GebärdenSache: Die Gehörlosenambulanz ist Teil des Krankenhauses der Barmherzigen Brüder. Wie sieht der Austausch zwischen der hörenden und der gehörlosen Community aus? Werden hörende Mitarbeiter:innen speziell sensibilisiert?
Dr. Fellinger: Ja, es gibt Gebärdensprachkurse, und wir sensibilisieren unser Umfeld kontinuierlich. Nicht alle im Krankenhaus können Gebärdensprache, aber es herrscht eine große Offenheit, und Gebärdensprache ist kein Fremdthema mehr.
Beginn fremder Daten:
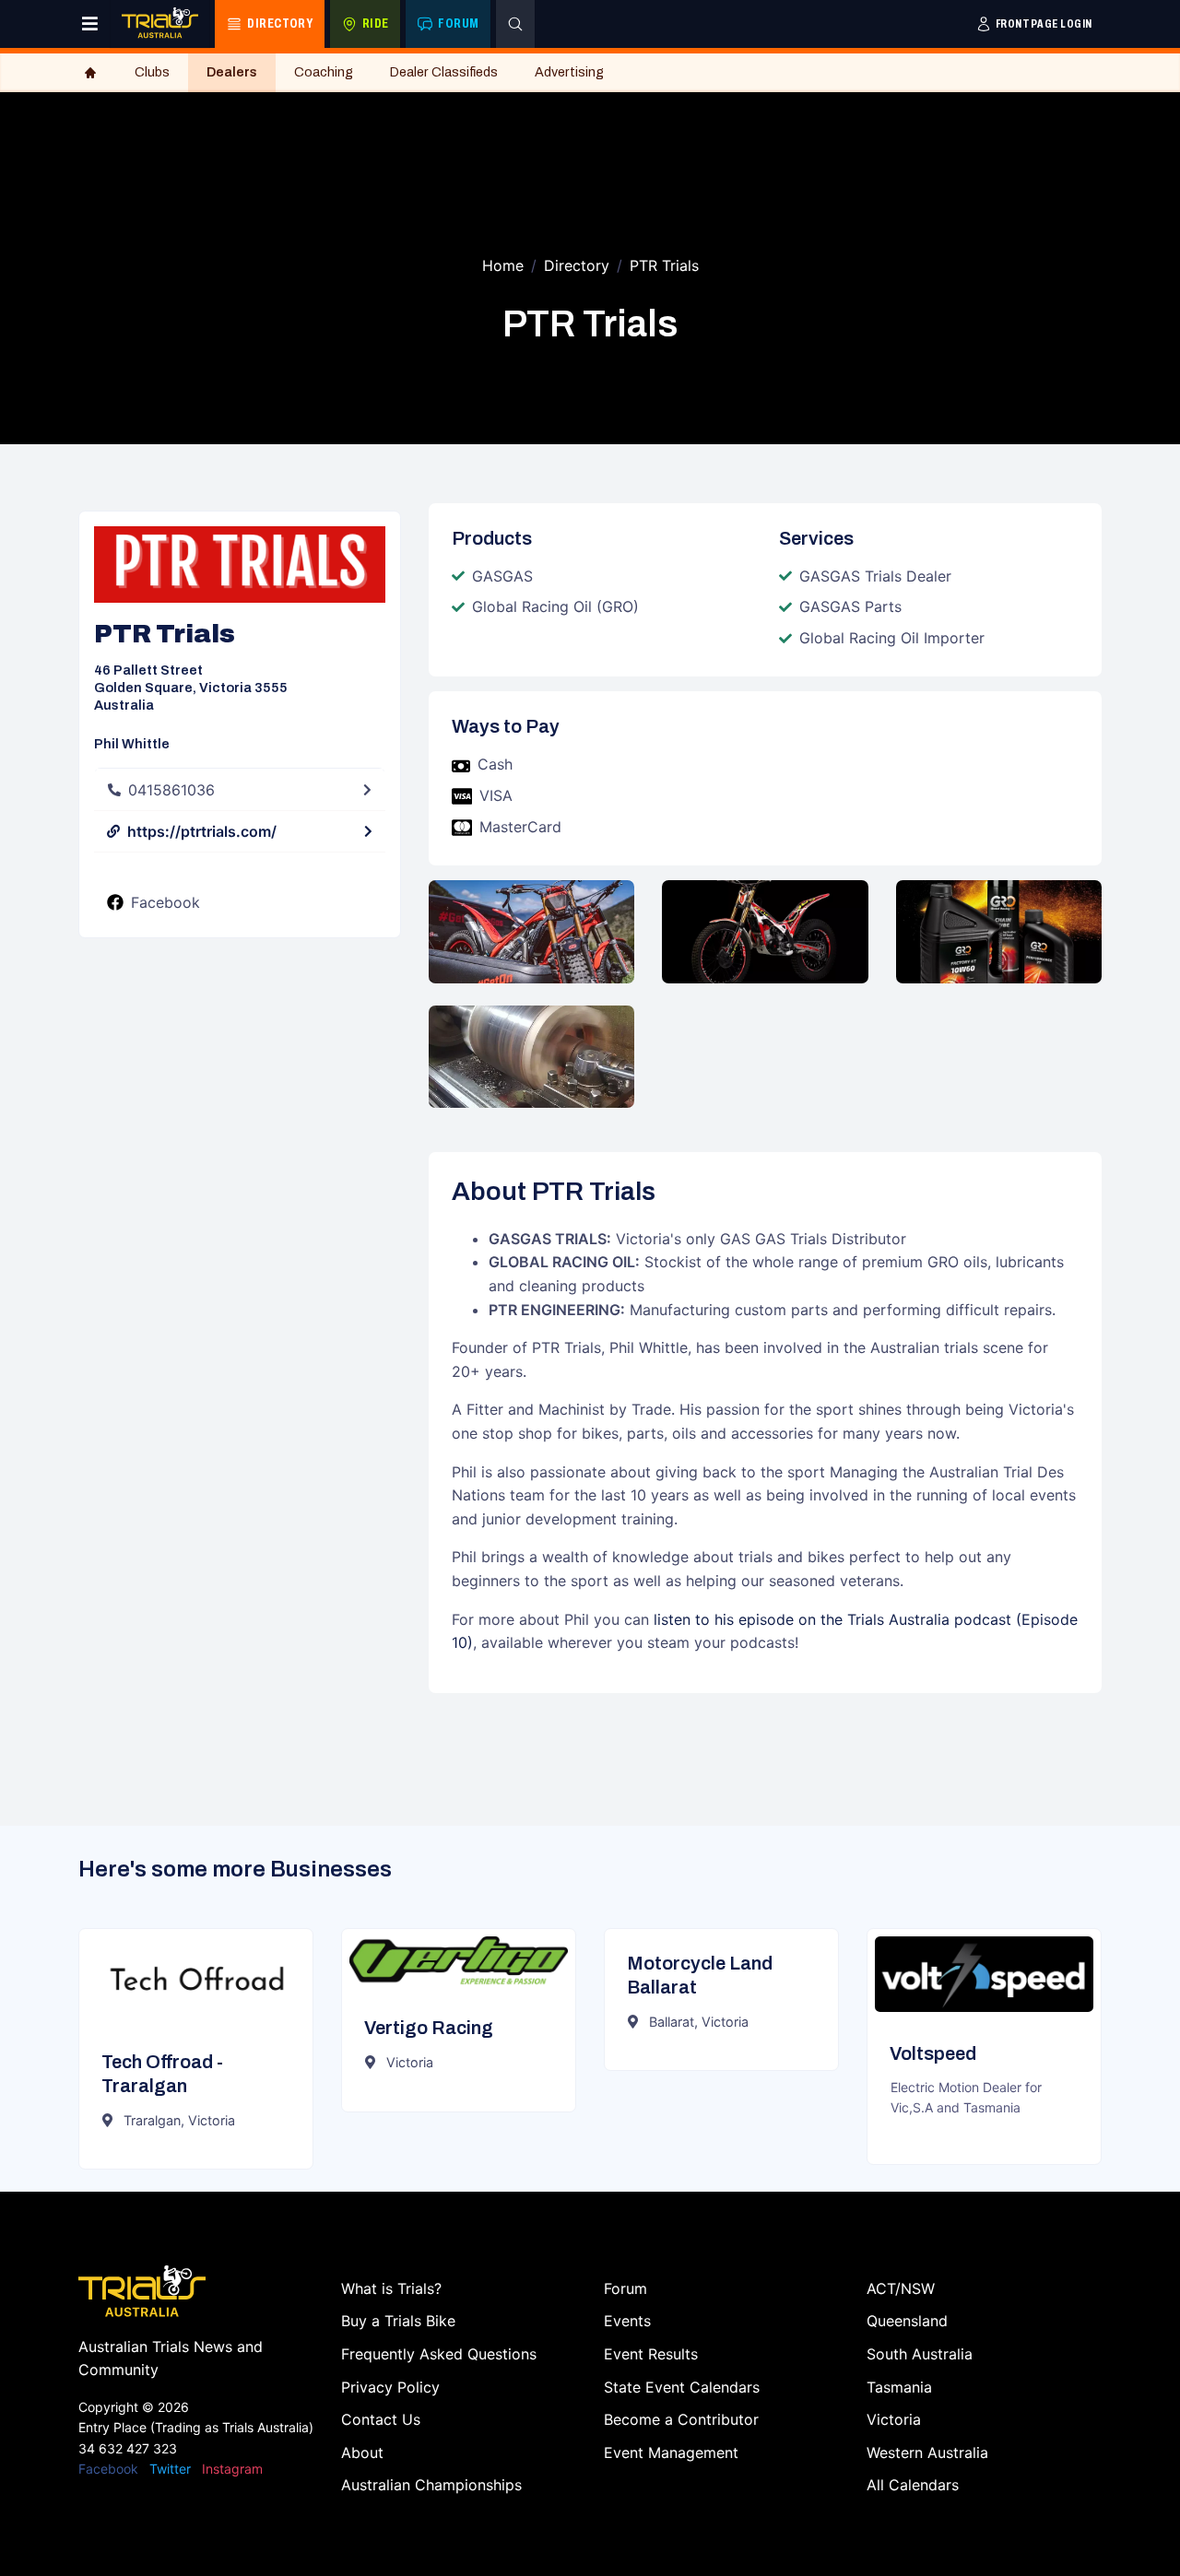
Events (627, 2320)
GebärdenSache: Was würden Sie sich wünschen, um die medizinische Versorgung gehörloser Menschen weiter zu verbessern?
Dr. Fellinger: Es braucht Lösungen für ländliche Gebiete, in denen es zu wenige gehörlose Menschen gibt, um eine eigene Ambulanz zu rechtfertigen. Ich stelle mir Anlaufstellen vor, in denen medizinisch geschultes Personal erste Koordinationsarbeit leisten kann. In größeren Städten sind multiprofessionelle Ambulanzen notwendig. Vor allem in Tirol gibt es Nachholbedarf. Wichtig ist auch, dass wir über die Ambulanzen hinausgehen und die Menschen in ihrem häuslichen Umfeld betreuen, insbesondere ältere gehörlose Menschen.
GebärdenSache: Sie gehen bald in Pension. Was hat Sie in Ihrer Arbeit am meisten bewegt?
Dr. Fellinger: Ich habe eine tiefe Verbundenheit zur gehörlosen Community, die mit meinem Vater begonnen hat. Die Gehörlosigkeit ist ein Teil meines Aufwachsens und Lebens, und diese Verbindung bedeutet mir sehr viel. Außerdem wurde die Eröffnung der Ambulanz in 1993 damals von einem Bischof als „Werk der Liebe Jesu“ bezeichnet. Das hat mich tief berührt und motiviert mich bis heute. Trotz vieler Rückschläge schöpfe ich aus dieser Quelle der Liebe, die unerschöpflich ist. Wir haben in der Ambulanz viel erreicht, und das treibt mich an.